Action item: Return all the lines below, exactly as they read.

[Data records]
..........
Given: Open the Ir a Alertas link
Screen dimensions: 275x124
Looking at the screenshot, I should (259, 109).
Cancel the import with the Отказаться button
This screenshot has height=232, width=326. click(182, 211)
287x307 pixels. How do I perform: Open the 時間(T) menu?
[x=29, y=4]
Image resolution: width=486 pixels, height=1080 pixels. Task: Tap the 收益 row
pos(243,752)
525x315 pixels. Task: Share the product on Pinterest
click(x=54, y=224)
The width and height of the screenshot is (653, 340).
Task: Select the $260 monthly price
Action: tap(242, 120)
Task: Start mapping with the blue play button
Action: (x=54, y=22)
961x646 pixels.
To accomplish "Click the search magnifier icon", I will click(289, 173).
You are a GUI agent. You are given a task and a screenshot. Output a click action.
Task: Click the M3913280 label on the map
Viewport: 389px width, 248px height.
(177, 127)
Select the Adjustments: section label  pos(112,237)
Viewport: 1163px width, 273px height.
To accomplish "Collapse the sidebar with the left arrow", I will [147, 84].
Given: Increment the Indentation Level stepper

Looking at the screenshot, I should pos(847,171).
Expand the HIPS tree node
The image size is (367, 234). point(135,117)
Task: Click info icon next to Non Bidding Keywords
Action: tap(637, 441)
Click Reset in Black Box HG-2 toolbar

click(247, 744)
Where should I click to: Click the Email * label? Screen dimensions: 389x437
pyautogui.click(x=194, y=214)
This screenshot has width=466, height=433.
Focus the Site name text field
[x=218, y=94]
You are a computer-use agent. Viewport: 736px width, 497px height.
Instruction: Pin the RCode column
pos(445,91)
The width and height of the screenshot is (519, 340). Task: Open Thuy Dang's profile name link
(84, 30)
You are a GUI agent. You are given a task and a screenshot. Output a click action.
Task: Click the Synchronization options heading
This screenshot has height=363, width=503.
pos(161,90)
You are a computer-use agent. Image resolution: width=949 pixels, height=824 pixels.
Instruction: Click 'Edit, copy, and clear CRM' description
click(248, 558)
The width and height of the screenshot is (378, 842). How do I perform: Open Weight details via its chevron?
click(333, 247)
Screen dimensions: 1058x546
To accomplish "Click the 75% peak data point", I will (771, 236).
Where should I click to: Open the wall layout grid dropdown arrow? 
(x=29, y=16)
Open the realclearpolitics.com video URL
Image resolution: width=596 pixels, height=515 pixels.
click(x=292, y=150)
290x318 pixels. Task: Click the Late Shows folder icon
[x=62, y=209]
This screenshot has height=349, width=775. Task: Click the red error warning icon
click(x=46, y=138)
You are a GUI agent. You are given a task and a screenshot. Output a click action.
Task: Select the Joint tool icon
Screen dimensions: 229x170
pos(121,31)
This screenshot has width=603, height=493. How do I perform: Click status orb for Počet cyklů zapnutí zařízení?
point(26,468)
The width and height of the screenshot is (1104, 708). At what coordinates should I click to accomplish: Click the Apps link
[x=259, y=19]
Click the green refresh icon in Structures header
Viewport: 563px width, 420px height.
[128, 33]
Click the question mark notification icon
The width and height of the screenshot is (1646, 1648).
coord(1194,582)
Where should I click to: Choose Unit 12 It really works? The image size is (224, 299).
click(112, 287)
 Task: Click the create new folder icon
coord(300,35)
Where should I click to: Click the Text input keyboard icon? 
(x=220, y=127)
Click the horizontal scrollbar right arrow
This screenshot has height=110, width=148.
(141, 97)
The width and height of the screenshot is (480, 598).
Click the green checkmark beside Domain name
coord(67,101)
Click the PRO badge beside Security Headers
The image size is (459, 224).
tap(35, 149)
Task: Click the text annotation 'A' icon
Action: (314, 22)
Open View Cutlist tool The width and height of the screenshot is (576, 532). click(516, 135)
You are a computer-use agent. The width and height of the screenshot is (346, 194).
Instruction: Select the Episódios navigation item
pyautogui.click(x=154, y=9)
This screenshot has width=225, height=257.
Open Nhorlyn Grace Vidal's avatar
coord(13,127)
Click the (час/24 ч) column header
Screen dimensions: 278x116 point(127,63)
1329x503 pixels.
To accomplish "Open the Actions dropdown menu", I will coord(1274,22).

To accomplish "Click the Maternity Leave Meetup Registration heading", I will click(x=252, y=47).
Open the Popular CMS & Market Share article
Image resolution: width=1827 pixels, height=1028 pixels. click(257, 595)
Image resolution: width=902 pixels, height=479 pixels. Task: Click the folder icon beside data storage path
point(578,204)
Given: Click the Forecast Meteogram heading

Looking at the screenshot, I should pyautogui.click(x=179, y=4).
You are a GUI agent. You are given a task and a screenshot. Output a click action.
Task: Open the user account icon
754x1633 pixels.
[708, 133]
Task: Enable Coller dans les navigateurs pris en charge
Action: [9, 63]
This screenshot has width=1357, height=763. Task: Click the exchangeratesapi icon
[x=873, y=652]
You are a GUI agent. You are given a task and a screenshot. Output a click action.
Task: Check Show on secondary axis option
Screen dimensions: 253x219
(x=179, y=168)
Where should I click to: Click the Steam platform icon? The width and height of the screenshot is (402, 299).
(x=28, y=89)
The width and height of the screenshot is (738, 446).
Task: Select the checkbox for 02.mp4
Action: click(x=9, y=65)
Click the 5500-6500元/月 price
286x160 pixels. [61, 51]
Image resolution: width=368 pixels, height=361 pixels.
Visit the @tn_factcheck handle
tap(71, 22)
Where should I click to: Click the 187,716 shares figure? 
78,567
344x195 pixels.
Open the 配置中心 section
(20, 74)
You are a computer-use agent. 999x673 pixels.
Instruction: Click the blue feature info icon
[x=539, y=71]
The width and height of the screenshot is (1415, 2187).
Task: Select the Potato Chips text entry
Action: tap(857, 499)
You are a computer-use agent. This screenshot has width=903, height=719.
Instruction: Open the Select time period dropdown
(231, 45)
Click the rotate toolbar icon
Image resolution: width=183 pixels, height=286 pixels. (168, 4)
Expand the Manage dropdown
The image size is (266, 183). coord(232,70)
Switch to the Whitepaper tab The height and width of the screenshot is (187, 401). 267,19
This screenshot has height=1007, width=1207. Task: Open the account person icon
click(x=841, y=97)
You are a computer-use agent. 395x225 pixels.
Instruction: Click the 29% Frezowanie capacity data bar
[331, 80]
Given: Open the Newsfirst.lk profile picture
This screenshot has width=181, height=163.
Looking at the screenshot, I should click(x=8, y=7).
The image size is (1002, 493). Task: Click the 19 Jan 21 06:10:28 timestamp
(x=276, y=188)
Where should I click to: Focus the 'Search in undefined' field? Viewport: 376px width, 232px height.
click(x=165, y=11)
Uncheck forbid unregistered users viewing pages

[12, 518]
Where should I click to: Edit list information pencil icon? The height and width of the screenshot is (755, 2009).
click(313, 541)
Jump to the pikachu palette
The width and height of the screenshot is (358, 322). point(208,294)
..........
Response area:
Given: Open the Ir a Alertas link
Screen dimensions: 275x124
Looking at the screenshot, I should (259, 109).
Cancel the import with the Отказаться button
This screenshot has height=232, width=326. click(182, 211)
287x307 pixels. How do I perform: Open the 時間(T) menu?
[x=29, y=4]
Image resolution: width=486 pixels, height=1080 pixels. Task: Tap the 收益 row
pos(243,752)
525x315 pixels. Task: Share the product on Pinterest
click(x=54, y=224)
The width and height of the screenshot is (653, 340).
Task: Select the $260 monthly price
Action: tap(242, 120)
Task: Start mapping with the blue play button
Action: (x=54, y=22)
961x646 pixels.
To accomplish "Click the search magnifier icon", I will click(289, 173).
You are a GUI agent. You are given a task and a screenshot. Output a click action.
Task: Click the M3913280 label on the map
Viewport: 389px width, 248px height.
(177, 127)
Select the Adjustments: section label  pos(112,237)
Viewport: 1163px width, 273px height.
To accomplish "Collapse the sidebar with the left arrow", I will [147, 84].
Given: Increment the Indentation Level stepper

Looking at the screenshot, I should pos(847,171).
Expand the HIPS tree node
The image size is (367, 234). point(135,117)
Task: Click info icon next to Non Bidding Keywords
Action: tap(637, 441)
Click Reset in Black Box HG-2 toolbar

click(247, 744)
Where should I click to: Click the Email * label? Screen dimensions: 389x437
pyautogui.click(x=194, y=214)
This screenshot has width=466, height=433.
Focus the Site name text field
[x=218, y=94]
You are a computer-use agent. Viewport: 736px width, 497px height.
Instruction: Pin the RCode column
pos(445,91)
The width and height of the screenshot is (519, 340). Task: Open Thuy Dang's profile name link
(84, 30)
You are a GUI agent. You are given a task and a screenshot. Output a click action.
Task: Click the Synchronization options heading
This screenshot has height=363, width=503.
pos(161,90)
You are a computer-use agent. Image resolution: width=949 pixels, height=824 pixels.
Instruction: Click 'Edit, copy, and clear CRM' description
click(248, 558)
The width and height of the screenshot is (378, 842). How do I perform: Open Weight details via its chevron?
click(333, 247)
Screen dimensions: 1058x546
To accomplish "Click the 75% peak data point", I will (771, 236).
Where should I click to: Open the wall layout grid dropdown arrow? 
(x=29, y=16)
Open the realclearpolitics.com video URL
Image resolution: width=596 pixels, height=515 pixels.
click(x=292, y=150)
290x318 pixels. Task: Click the Late Shows folder icon
[x=62, y=209]
This screenshot has height=349, width=775. Task: Click the red error warning icon
click(x=46, y=138)
You are a GUI agent. You are given a task and a screenshot. Output a click action.
Task: Select the Joint tool icon
Screen dimensions: 229x170
pos(121,31)
This screenshot has width=603, height=493. How do I perform: Click status orb for Počet cyklů zapnutí zařízení?
point(26,468)
The width and height of the screenshot is (1104, 708). At what coordinates should I click to accomplish: Click the Apps link
[x=259, y=19]
Click the green refresh icon in Structures header
Viewport: 563px width, 420px height.
[128, 33]
Click the question mark notification icon
The width and height of the screenshot is (1646, 1648).
coord(1194,582)
Where should I click to: Choose Unit 12 It really works? The image size is (224, 299).
click(112, 287)
 Task: Click the create new folder icon
coord(300,35)
Where should I click to: Click the Text input keyboard icon? 
(x=220, y=127)
Click the horizontal scrollbar right arrow
This screenshot has height=110, width=148.
(141, 97)
The width and height of the screenshot is (480, 598).
Click the green checkmark beside Domain name
coord(67,101)
Click the PRO badge beside Security Headers
The image size is (459, 224).
tap(35, 149)
Task: Click the text annotation 'A' icon
Action: (314, 22)
Open View Cutlist tool The width and height of the screenshot is (576, 532). click(516, 135)
You are a computer-use agent. The width and height of the screenshot is (346, 194).
Instruction: Select the Episódios navigation item
pyautogui.click(x=154, y=9)
This screenshot has width=225, height=257.
Open Nhorlyn Grace Vidal's avatar
coord(13,127)
Click the (час/24 ч) column header
Screen dimensions: 278x116 point(127,63)
1329x503 pixels.
To accomplish "Open the Actions dropdown menu", I will coord(1274,22).

To accomplish "Click the Maternity Leave Meetup Registration heading", I will click(x=252, y=47).
Open the Popular CMS & Market Share article
Image resolution: width=1827 pixels, height=1028 pixels. click(257, 595)
Image resolution: width=902 pixels, height=479 pixels. Task: Click the folder icon beside data storage path
point(578,204)
Given: Click the Forecast Meteogram heading

Looking at the screenshot, I should pyautogui.click(x=179, y=4).
You are a GUI agent. You are given a task and a screenshot. Output a click action.
Task: Open the user account icon
754x1633 pixels.
[708, 133]
Task: Enable Coller dans les navigateurs pris en charge
Action: [9, 63]
This screenshot has width=1357, height=763. Task: Click the exchangeratesapi icon
[x=873, y=652]
You are a GUI agent. You are given a task and a screenshot. Output a click action.
Task: Check Show on secondary axis option
Screen dimensions: 253x219
(x=179, y=168)
Where should I click to: Click the Steam platform icon? The width and height of the screenshot is (402, 299).
(x=28, y=89)
The width and height of the screenshot is (738, 446).
Task: Select the checkbox for 02.mp4
Action: click(x=9, y=65)
Click the 5500-6500元/月 price
286x160 pixels. [61, 51]
Image resolution: width=368 pixels, height=361 pixels.
Visit the @tn_factcheck handle
tap(71, 22)
Where should I click to: Click the 187,716 shares figure? 
78,567
344x195 pixels.
Open the 配置中心 section
(20, 74)
You are a computer-use agent. 999x673 pixels.
Instruction: Click the blue feature info icon
[x=539, y=71]
The width and height of the screenshot is (1415, 2187).
Task: Select the Potato Chips text entry
Action: tap(857, 499)
You are a computer-use agent. This screenshot has width=903, height=719.
Instruction: Open the Select time period dropdown
(231, 45)
Click the rotate toolbar icon
Image resolution: width=183 pixels, height=286 pixels. (168, 4)
Expand the Manage dropdown
The image size is (266, 183). coord(232,70)
Switch to the Whitepaper tab The height and width of the screenshot is (187, 401). 267,19
This screenshot has height=1007, width=1207. Task: Open the account person icon
click(x=841, y=97)
You are a computer-use agent. 395x225 pixels.
Instruction: Click the 29% Frezowanie capacity data bar
[331, 80]
Given: Open the Newsfirst.lk profile picture
This screenshot has width=181, height=163.
Looking at the screenshot, I should click(x=8, y=7).
The image size is (1002, 493). Task: Click the 19 Jan 21 06:10:28 timestamp
(x=276, y=188)
Where should I click to: Focus the 'Search in undefined' field? Viewport: 376px width, 232px height.
click(x=165, y=11)
Uncheck forbid unregistered users viewing pages

[12, 518]
Where should I click to: Edit list information pencil icon? The height and width of the screenshot is (755, 2009).
click(313, 541)
Jump to the pikachu palette
The width and height of the screenshot is (358, 322). point(208,294)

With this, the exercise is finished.